Akif amca paraları topladı ve İtalyan’a ödedi. Biri $2, biri $3, diğeri de $4 dolar idi. Üç koyuna toplam 9 dolar verdi. İtalyan koyunları tek tek alıp arabanın bagajına koydu. Sonra da kapağını kapattı. Bu kez koyunlara daha da üzüldük.
Çiftlikten çıkınca öteki amcanın evine gittik. Amca burada koyunları kesecekti. Biz de yüzülmesinde amcaya yardımcı olacaktık.
Amca koyunları keserken İsmail, Güven ve ben bakamadık. İlk defa bir koyunun kesildiğini görüyorduk.

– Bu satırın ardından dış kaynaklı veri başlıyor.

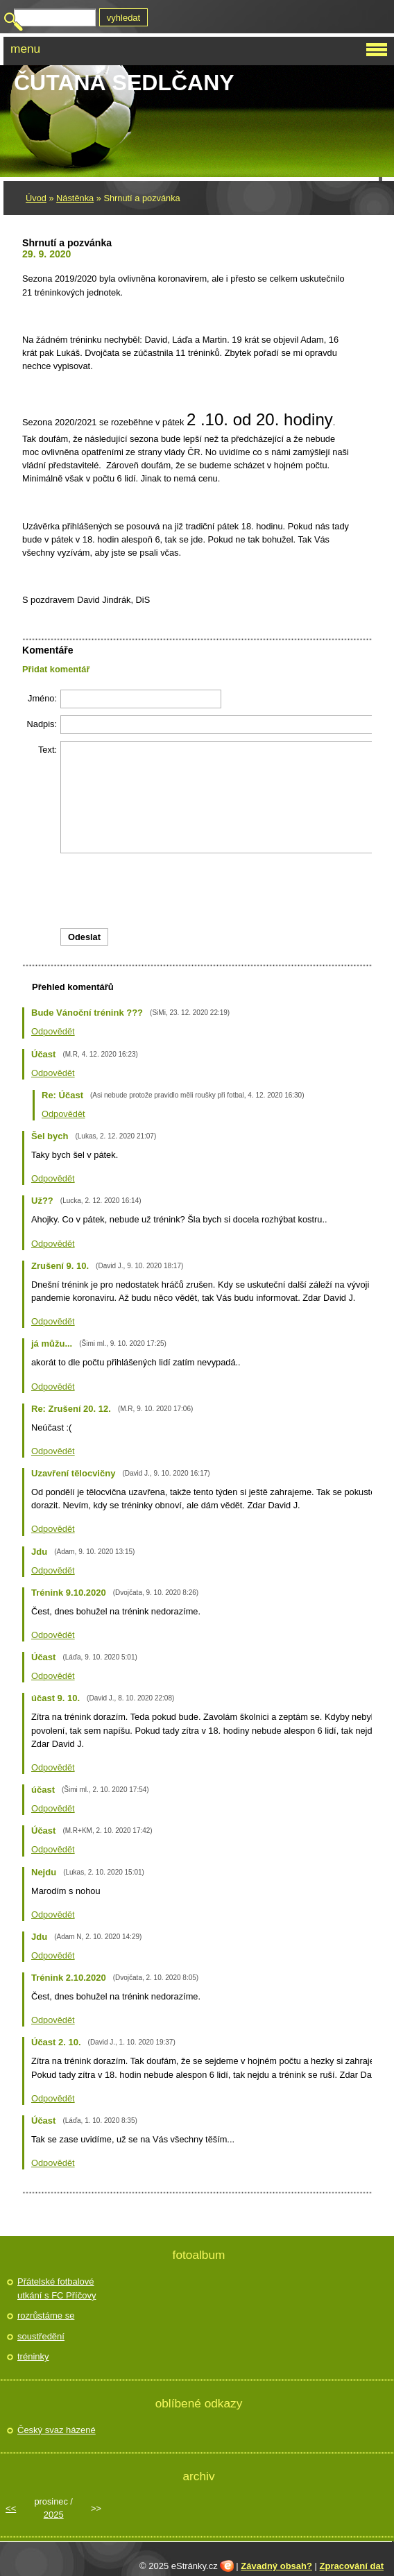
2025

Amca kesilen koyunları daha sonra yüzmeye başladı. O yüzerken biz de koyunları ayaklarından tuttuk. Bu iş bir kaç saat sürdü. Bir yorulmuştuk ama amca bizden daha fazla yorulmuştu. Zira yüzünden ter akıyordu.
Koyunlardan arta kalan deri ve bağırsakları amca evinin arka bahçesine gömdü. Fakat yünlerini bir torbaya koyarak bize verdi. Çünkü annem yünlerden yorgan yapacaktı.
Bir ara bir fırsat buldum ve Akif amcaya koyunları niçin kestiğimizi sordum. Bana “Oğlum marketteki etler domuz mu yoksa başka birşey mi, bilmiyoruz. Üstelik kendimiz kesince çok daha ucuza geliyor” dedi.